Exercise goal → Please list every person or horse that the racing article below mentions by name.

Given passage →
----

His trainer remains younger than several jockeys in the race. Barely three years ago, in fact, Neil Mulholland was still riding against them. The horse himself, meanwhile, was beaten out of sight in his first steeplechase last season. Yet not even those saddling three previous winners in the Totesport Cheltenham Gold Cup on Friday week will be remotely complacent, should Midnight Chase be on the premises as they begin that final, searing climb to the post. As Mulholland says: "If he's still there at the bottom of the hill, he won't be far away at the top."

Anywhere else, even his astounding recent improvement would surely leave Midnight Chase too much to find. As it is, his masochistic relish for this pitiless hill means that nobody can discount him. Placed at 100-1 over hurdles at his first Festival, Midnight Chase has come bounding home first at Cheltenham four times inside the past year, in the process soaring 38lb up the handicap. On the latest occasion, moreover, he had been down on his knees three out.

"He'd cut into himself, pulled a shoe off, and was more or less galloping in bare feet," Mulholland recalled yesterday. "The other horse had got away on a roll, with 17lb less on his back. It was a fair performance, to catch him up that hill. But he had been on the bridle going to the fence, and Dougie [Costello, his jockey] says he always finds an extra gear for that hill. And he showed he doesn't have to be blistering away in front, as people thought. The handicapper thinks we can finish fourth. And if we could do that – well, there's still huge prize-money, and we'd still be in the winner's enclosure after the Gold Cup. For a small yard like ours, in our third season, that would be unbelievable."

----

Material →
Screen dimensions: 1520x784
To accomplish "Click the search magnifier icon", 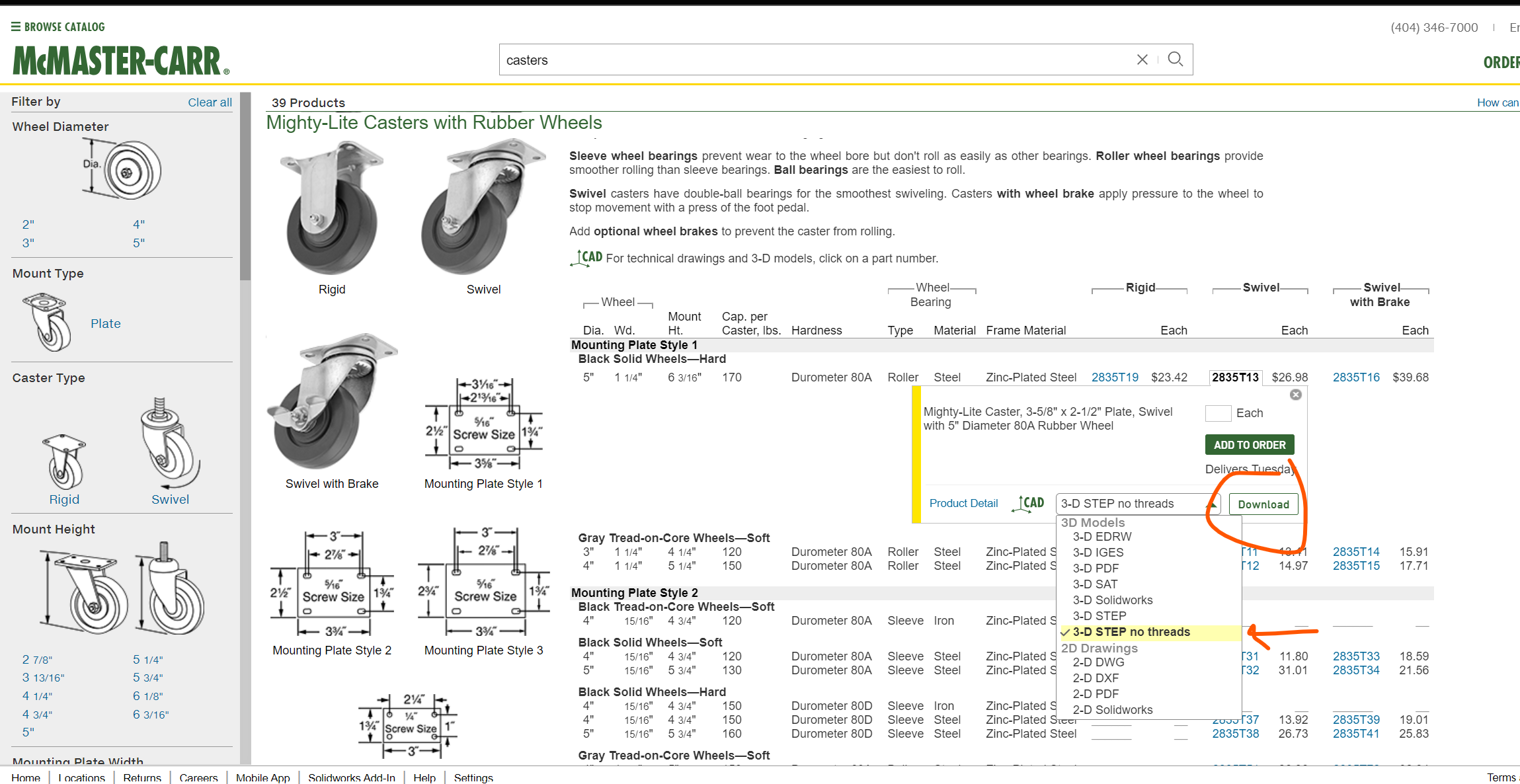I will tap(1175, 59).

----

Response → Neil Mulholland, Midnight Chase, Dougie Costello